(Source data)
*-*-*
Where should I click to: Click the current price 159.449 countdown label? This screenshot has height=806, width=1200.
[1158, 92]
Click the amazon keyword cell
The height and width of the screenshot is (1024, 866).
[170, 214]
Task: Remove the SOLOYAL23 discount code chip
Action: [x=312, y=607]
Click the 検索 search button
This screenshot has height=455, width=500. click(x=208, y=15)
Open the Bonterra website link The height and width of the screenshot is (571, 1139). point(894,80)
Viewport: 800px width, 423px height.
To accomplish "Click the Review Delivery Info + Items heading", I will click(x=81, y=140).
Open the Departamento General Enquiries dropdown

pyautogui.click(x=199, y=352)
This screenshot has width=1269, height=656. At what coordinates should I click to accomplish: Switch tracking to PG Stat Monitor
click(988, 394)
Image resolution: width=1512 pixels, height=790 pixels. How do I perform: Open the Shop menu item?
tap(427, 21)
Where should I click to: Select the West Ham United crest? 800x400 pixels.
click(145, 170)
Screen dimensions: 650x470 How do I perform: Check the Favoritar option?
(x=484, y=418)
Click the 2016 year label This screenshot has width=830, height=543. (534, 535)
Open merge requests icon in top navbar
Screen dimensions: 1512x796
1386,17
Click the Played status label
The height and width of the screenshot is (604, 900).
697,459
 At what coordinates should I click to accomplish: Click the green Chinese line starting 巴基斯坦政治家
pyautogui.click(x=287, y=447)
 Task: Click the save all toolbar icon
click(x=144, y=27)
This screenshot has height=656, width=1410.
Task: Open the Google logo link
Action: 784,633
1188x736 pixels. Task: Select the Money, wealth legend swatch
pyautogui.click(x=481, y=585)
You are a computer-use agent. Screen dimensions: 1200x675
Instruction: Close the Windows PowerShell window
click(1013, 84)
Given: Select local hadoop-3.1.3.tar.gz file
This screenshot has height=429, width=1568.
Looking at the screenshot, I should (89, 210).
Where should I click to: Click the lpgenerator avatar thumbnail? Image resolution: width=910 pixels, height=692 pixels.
*-*-*
What you have to do:
From the first line to the last, return the data above exactly.

Answer for this exercise:
Where should I click to: Click the current price 159.449 countdown label? This screenshot has height=806, width=1200.
[1158, 92]
Click the amazon keyword cell
The height and width of the screenshot is (1024, 866).
[170, 214]
Task: Remove the SOLOYAL23 discount code chip
Action: [x=312, y=607]
Click the 検索 search button
This screenshot has height=455, width=500. click(x=208, y=15)
Open the Bonterra website link The height and width of the screenshot is (571, 1139). point(894,80)
Viewport: 800px width, 423px height.
To accomplish "Click the Review Delivery Info + Items heading", I will click(x=81, y=140).
Open the Departamento General Enquiries dropdown

pyautogui.click(x=199, y=352)
This screenshot has width=1269, height=656. At what coordinates should I click to accomplish: Switch tracking to PG Stat Monitor
click(988, 394)
Image resolution: width=1512 pixels, height=790 pixels. How do I perform: Open the Shop menu item?
tap(427, 21)
Where should I click to: Select the West Ham United crest? 800x400 pixels.
click(145, 170)
Screen dimensions: 650x470 How do I perform: Check the Favoritar option?
(x=484, y=418)
Click the 2016 year label This screenshot has width=830, height=543. (534, 535)
Open merge requests icon in top navbar
Screen dimensions: 1512x796
1386,17
Click the Played status label
The height and width of the screenshot is (604, 900).
697,459
 At what coordinates should I click to accomplish: Click the green Chinese line starting 巴基斯坦政治家
pyautogui.click(x=287, y=447)
 Task: Click the save all toolbar icon
click(x=144, y=27)
This screenshot has height=656, width=1410.
Task: Open the Google logo link
Action: 784,633
1188x736 pixels. Task: Select the Money, wealth legend swatch
pyautogui.click(x=481, y=585)
You are a computer-use agent. Screen dimensions: 1200x675
Instruction: Close the Windows PowerShell window
click(1013, 84)
Given: Select local hadoop-3.1.3.tar.gz file
This screenshot has height=429, width=1568.
Looking at the screenshot, I should (89, 210).
Where should I click to: Click the lpgenerator avatar thumbnail? Image resolution: width=910 pixels, height=692 pixels.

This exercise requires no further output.